In the past few years there has been a large increase in interest in materials exhibiting more than one type of ferroic order e.g. ferromagnetism, ferroelectricity, etc. [1]. The field of multiferroics has become important for both a basic understanding of the interaction between, for example, magnetic and electric coupling and the potential use of such materials in devices. Indeed, one could imagine the switching of magnetic states using an electric field or vice versa. These applications give us magnetoelectronic devices [2].

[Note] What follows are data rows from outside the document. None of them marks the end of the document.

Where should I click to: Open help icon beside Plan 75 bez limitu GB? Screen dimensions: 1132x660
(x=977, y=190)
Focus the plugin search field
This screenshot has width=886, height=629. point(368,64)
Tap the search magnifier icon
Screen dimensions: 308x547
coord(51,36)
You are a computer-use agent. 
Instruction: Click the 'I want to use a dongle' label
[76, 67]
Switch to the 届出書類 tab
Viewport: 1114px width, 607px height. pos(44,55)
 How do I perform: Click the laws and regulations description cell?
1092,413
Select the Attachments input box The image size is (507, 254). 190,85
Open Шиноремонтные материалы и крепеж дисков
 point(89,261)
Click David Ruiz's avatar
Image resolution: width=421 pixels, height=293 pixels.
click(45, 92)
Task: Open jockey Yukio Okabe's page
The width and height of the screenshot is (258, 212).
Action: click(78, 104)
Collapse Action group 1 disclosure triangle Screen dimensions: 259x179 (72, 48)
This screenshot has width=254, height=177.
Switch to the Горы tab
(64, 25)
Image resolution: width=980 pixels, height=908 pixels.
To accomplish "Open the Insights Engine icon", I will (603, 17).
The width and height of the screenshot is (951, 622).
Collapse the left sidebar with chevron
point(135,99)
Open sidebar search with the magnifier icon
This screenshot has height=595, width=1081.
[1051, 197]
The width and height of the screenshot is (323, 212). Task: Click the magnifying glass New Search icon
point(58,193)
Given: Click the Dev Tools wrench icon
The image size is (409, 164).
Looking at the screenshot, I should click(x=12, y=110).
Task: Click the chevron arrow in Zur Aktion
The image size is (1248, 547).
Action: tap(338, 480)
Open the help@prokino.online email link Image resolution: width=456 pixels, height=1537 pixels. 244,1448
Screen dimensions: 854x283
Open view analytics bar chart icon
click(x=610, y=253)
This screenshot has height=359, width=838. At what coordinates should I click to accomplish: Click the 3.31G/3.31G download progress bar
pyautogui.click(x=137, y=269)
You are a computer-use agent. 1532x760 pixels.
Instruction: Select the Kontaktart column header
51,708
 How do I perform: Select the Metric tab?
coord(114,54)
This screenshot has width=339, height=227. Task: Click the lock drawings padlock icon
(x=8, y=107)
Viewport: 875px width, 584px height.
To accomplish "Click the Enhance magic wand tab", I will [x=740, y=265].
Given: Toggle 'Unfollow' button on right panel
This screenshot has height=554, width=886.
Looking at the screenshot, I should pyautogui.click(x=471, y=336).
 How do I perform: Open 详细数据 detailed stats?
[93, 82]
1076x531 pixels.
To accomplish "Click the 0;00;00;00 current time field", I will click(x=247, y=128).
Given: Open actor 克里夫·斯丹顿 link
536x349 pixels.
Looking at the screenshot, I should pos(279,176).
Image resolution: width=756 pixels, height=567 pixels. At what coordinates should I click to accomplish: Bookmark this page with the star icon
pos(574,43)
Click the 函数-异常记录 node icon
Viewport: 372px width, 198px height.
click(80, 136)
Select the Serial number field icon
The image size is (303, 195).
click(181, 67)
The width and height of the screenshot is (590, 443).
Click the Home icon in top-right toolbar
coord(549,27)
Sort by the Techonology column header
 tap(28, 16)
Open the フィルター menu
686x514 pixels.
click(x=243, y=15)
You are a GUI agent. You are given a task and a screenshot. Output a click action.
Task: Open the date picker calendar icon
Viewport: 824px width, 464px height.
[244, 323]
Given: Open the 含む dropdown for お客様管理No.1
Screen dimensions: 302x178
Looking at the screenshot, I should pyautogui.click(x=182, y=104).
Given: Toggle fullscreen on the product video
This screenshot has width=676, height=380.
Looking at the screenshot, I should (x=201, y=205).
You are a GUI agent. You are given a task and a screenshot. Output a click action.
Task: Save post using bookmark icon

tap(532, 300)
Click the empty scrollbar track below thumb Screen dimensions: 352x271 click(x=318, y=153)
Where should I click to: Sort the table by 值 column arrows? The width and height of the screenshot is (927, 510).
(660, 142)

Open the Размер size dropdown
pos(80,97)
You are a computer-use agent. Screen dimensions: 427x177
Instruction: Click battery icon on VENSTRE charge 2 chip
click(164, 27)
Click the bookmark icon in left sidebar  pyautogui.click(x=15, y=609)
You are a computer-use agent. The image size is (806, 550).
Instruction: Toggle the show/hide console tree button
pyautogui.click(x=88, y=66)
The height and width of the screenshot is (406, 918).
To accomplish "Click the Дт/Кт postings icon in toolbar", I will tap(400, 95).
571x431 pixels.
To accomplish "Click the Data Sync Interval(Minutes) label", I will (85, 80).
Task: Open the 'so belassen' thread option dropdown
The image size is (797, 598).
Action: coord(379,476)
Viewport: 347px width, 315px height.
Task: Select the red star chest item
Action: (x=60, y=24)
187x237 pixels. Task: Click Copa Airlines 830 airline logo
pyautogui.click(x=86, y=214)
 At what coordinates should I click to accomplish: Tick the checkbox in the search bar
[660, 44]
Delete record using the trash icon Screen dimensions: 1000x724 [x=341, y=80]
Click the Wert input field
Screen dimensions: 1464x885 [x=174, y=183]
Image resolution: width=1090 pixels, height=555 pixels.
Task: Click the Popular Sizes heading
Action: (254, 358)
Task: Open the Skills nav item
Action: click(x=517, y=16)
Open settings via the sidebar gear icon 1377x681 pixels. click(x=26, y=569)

Although there are many magnetic and ferroelectric materials, there are relatively few multiferroic materials, since the conditions for co-existence of several types of order are stringent (see Figure 79) [3]. Typical materials showing such properties are perovskite transition metal compounds including for example TbMnO3, HoMn2O5, LuFe2O4, bismuth compounds like BiFeO3, etc. [4,5]. There are two types of multiferroics; proper (or type I) where the electric and magnetic properties occur for different reasons, but are coupled together e.g. BiFeO3; and improper (or type II) multiferroics where both orders are deeply coupled e.g. TbMnO3. The latter are of fundamental interest but not of practical use today due to their low critical parameters and the former represent the main area for future applications. There is active research to understand both classes of multiferroics [6]. Consequently, it is not surprising that many of the Highlight articles this year represent investigations in the area of multiferroics and probe many different aspects of the problem.

In common with the studies of multiferroics there are also many other research efforts today to tailor the properties of materials. This is both to increase our understanding of matter and to open up new possibilities for engineering materials with new properties. Whether this be in the control of magnetic anisotropy in molecular magnets [see P. Gambardella et al.], generating a metallic behaviour at the interface between two insulators [see M. Salluzzo et al.] or in the magnetic properties of nanoparticles made of non-magnetic atoms [see J. Bartolomé et al.], the common theme is exploring and understanding new phenomena.

Fig. 79 : Multiferroic materials combine magnetic and ferroelectrical properties.



[1] N.A. Spaldin and M. Fiebig “The Renaissance of Magnetoelectric Multiferroics”, Science 309, 391 (2005).
[2] M. Bibes and A. Barthélémy, Nature Materials 7, 425 (2008).
[3] For example: D. Khomskii “Classifying multiferroics: Mechanisms and effects”, Physics 2, 20 (2009).
[4] T. Kimura et al., ”Magnetic control ferroelectric polarization”, Nature 426, 55 (2003).
[5] J. Wang et al., ”Epitaxial BiFeO3 Multiferroic Thin Film Heterostructures”, Science 299, 1719 (2003).
[6] For example: special issue, J. Phys. Condens. Matter 20, 434201-434220 (2008).